Tuesday, June 21, 2005

More Segs in the City

segway4

Erstwhile Dr. Transit correspondent Phil Wolf called out Dr. Transit for using an obviously doctored photo about "our" president. My flickr site does have the other photo, and clearly the Segway website newsletter was the source for others in the sequence.

As usual, Mr. Wolf offers some trenchant observation about Segways and Metro:

As a man of vision and pragmatism, you were surely drawn especially to the last, craziest, sentence in the Washington Post article, where the General Manager shares his worry that Metro will be overrun by Segways. The sky would sooner turn to yogurt! Here's why.

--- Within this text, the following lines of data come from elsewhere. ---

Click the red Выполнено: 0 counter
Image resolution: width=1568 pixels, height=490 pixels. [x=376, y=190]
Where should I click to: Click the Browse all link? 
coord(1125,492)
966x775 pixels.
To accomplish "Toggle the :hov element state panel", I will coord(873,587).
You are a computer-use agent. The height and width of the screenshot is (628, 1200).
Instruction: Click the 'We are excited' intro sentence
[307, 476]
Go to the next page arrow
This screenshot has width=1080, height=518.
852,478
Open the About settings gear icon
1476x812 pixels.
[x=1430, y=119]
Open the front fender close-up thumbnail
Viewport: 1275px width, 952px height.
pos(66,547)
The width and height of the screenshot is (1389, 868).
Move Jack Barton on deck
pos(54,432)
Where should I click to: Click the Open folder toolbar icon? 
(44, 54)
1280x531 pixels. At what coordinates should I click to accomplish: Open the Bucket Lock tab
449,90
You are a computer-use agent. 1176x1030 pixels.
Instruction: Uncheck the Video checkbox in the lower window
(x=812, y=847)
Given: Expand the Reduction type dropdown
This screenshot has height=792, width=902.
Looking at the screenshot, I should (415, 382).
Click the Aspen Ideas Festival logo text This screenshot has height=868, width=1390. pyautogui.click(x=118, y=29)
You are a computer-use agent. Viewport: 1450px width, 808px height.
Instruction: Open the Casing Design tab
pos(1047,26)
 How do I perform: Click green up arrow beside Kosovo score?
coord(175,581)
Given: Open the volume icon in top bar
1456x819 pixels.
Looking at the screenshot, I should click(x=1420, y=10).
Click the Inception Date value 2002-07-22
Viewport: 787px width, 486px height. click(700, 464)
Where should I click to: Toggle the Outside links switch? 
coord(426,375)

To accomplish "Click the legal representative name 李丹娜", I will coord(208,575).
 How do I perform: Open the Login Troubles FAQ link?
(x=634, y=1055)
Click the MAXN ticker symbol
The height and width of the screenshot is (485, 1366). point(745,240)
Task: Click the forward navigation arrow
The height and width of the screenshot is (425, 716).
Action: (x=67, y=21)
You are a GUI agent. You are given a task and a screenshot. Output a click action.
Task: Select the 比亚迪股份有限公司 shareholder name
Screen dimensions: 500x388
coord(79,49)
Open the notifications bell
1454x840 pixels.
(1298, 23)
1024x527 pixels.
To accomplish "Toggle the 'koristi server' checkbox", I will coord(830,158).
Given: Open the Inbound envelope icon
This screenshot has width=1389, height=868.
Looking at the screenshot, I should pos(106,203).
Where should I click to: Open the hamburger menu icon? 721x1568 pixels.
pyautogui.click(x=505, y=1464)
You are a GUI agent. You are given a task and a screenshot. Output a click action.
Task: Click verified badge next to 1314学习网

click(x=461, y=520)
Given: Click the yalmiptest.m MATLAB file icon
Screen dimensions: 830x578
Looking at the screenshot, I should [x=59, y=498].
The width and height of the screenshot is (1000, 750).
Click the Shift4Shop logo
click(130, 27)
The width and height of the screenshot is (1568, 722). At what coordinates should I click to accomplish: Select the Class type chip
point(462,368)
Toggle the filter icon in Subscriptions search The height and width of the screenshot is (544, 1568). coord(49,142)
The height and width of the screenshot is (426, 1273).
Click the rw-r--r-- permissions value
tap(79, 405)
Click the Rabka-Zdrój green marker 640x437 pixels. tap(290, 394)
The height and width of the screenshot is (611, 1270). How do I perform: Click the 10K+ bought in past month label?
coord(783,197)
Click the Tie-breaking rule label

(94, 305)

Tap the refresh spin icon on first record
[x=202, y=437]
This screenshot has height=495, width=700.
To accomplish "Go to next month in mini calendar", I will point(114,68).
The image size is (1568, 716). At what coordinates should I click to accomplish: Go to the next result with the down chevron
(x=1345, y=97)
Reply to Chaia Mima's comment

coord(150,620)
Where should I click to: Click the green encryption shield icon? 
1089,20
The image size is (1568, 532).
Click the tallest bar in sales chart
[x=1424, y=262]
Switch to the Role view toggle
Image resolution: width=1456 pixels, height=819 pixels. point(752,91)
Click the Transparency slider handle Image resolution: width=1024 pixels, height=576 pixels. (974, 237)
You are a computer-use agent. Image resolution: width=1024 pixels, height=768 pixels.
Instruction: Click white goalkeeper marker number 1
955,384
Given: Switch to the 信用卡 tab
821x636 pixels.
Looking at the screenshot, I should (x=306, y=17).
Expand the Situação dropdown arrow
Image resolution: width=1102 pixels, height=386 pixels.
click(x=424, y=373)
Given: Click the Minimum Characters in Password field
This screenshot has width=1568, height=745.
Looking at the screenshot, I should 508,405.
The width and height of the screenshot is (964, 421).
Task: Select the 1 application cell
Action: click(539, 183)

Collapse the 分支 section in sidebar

Never mind the crowds for a moment. Just try to imagine a line of lawyers-with-Segways waiting twenty minutes on the Farragut North platform for their turn to begin an odyssey of two elevators, first to the mezzanine, then to the exit.** Metro's elevators meter luggage very slowly into and out of stations. They also sometimes get stuck for a few hours. Commuters won't stand for the delays; joyriders won't find it much fun. I don't see Metro getting overrun by Segways!

This visionary says: If Segways ever "take off", it will be with "park-and-ride" facilities at the suburban stations; folks might enjoy the fresh air on their way to the Metro station, without the hassle of lugging the Segway downtown. Or it will be with commuters like the Mr Kanaley featured in the Post article, who got rid of his car and gets to work on a Segway, without help from Metro.

Yes, local governments in a panic about air quality pay for "Guaranteed Ride Home", subsidize Metro, and collaborate with Flexcar and Zipcar... all in an effort to convince a few people to relinquish their private car for the general good. But Mr Kanaley did even better: if a commuter on Metro is better than a commuter in a private car, then a commuter out on a Segway is better than a commuter in Metro. Biking and walking - better still. But on the whole, more commuters like Mr Kanaley would be a good thing for Metro riders, and therefore motorists too. Absent a problem, why put up obstacles?

By the way: The National Park Service, which the Post says prohibits Segways from some DC streets that aren't really DC streets, gets a cut from Tourmobile tickets. As for Metro - now that's a puzzle.

segway2Maybe people could sell advertising for their Segways and have a different form of subsidized commute?